- **What you should do**:
Nothing in the records may be dropped or altered when you repeat them.
━━━━━━━━━━
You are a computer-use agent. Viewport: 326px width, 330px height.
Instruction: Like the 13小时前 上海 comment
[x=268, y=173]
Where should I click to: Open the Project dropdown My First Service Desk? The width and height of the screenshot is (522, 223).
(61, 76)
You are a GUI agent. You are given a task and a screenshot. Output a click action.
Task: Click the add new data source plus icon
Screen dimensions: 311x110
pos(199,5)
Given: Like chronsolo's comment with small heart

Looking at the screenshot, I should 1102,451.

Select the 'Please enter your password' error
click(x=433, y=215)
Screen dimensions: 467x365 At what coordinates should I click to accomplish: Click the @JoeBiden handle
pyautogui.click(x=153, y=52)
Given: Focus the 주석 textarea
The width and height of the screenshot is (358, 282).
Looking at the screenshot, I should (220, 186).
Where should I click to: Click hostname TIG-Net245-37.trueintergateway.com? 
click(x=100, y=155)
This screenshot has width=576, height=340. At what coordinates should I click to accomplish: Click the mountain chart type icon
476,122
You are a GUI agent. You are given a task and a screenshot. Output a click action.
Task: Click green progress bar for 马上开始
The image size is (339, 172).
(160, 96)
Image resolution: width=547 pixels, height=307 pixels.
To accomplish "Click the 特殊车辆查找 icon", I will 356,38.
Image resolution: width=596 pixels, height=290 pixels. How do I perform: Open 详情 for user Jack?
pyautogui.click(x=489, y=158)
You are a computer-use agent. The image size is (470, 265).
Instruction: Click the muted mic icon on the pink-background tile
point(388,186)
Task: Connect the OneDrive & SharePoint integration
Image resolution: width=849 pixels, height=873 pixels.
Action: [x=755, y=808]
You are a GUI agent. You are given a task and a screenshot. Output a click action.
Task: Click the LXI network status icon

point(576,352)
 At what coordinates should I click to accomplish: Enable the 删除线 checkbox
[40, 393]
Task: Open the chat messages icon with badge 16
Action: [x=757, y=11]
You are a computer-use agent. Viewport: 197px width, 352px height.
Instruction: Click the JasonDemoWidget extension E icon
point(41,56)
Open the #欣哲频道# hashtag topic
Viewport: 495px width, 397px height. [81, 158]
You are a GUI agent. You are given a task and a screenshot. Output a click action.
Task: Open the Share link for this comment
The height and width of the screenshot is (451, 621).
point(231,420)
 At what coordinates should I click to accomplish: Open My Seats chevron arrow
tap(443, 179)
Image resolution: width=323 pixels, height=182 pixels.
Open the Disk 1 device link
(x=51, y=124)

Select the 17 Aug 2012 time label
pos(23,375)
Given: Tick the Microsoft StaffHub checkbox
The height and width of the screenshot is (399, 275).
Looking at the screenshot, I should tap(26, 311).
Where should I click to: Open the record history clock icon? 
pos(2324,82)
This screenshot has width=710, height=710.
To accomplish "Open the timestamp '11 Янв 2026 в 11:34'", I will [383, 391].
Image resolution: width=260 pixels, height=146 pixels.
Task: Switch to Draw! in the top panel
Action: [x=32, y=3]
━━━━━━━━━━
- **Answer area**:
You are a computer-use agent. Viewport: 326px width, 330px height.
Instruction: Like the 13小时前 上海 comment
[x=268, y=173]
Where should I click to: Open the Project dropdown My First Service Desk? The width and height of the screenshot is (522, 223).
(61, 76)
You are a GUI agent. You are given a task and a screenshot. Output a click action.
Task: Click the add new data source plus icon
Screen dimensions: 311x110
pos(199,5)
Given: Like chronsolo's comment with small heart

Looking at the screenshot, I should 1102,451.

Select the 'Please enter your password' error
click(x=433, y=215)
Screen dimensions: 467x365 At what coordinates should I click to accomplish: Click the @JoeBiden handle
pyautogui.click(x=153, y=52)
Given: Focus the 주석 textarea
The width and height of the screenshot is (358, 282).
Looking at the screenshot, I should (220, 186).
Where should I click to: Click hostname TIG-Net245-37.trueintergateway.com? 
click(x=100, y=155)
This screenshot has width=576, height=340. At what coordinates should I click to accomplish: Click the mountain chart type icon
476,122
You are a GUI agent. You are given a task and a screenshot. Output a click action.
Task: Click green progress bar for 马上开始
The image size is (339, 172).
(160, 96)
Image resolution: width=547 pixels, height=307 pixels.
To accomplish "Click the 特殊车辆查找 icon", I will 356,38.
Image resolution: width=596 pixels, height=290 pixels. How do I perform: Open 详情 for user Jack?
pyautogui.click(x=489, y=158)
You are a computer-use agent. The image size is (470, 265).
Instruction: Click the muted mic icon on the pink-background tile
point(388,186)
Task: Connect the OneDrive & SharePoint integration
Image resolution: width=849 pixels, height=873 pixels.
Action: [x=755, y=808]
You are a GUI agent. You are given a task and a screenshot. Output a click action.
Task: Click the LXI network status icon

point(576,352)
 At what coordinates should I click to accomplish: Enable the 删除线 checkbox
[40, 393]
Task: Open the chat messages icon with badge 16
Action: [x=757, y=11]
You are a computer-use agent. Viewport: 197px width, 352px height.
Instruction: Click the JasonDemoWidget extension E icon
point(41,56)
Open the #欣哲频道# hashtag topic
Viewport: 495px width, 397px height. [81, 158]
You are a GUI agent. You are given a task and a screenshot. Output a click action.
Task: Open the Share link for this comment
The height and width of the screenshot is (451, 621).
point(231,420)
 At what coordinates should I click to accomplish: Open My Seats chevron arrow
tap(443, 179)
Image resolution: width=323 pixels, height=182 pixels.
Open the Disk 1 device link
(x=51, y=124)

Select the 17 Aug 2012 time label
pos(23,375)
Given: Tick the Microsoft StaffHub checkbox
The height and width of the screenshot is (399, 275).
Looking at the screenshot, I should tap(26, 311).
Where should I click to: Open the record history clock icon? 
pos(2324,82)
This screenshot has width=710, height=710.
To accomplish "Open the timestamp '11 Янв 2026 в 11:34'", I will [383, 391].
Image resolution: width=260 pixels, height=146 pixels.
Task: Switch to Draw! in the top panel
Action: [x=32, y=3]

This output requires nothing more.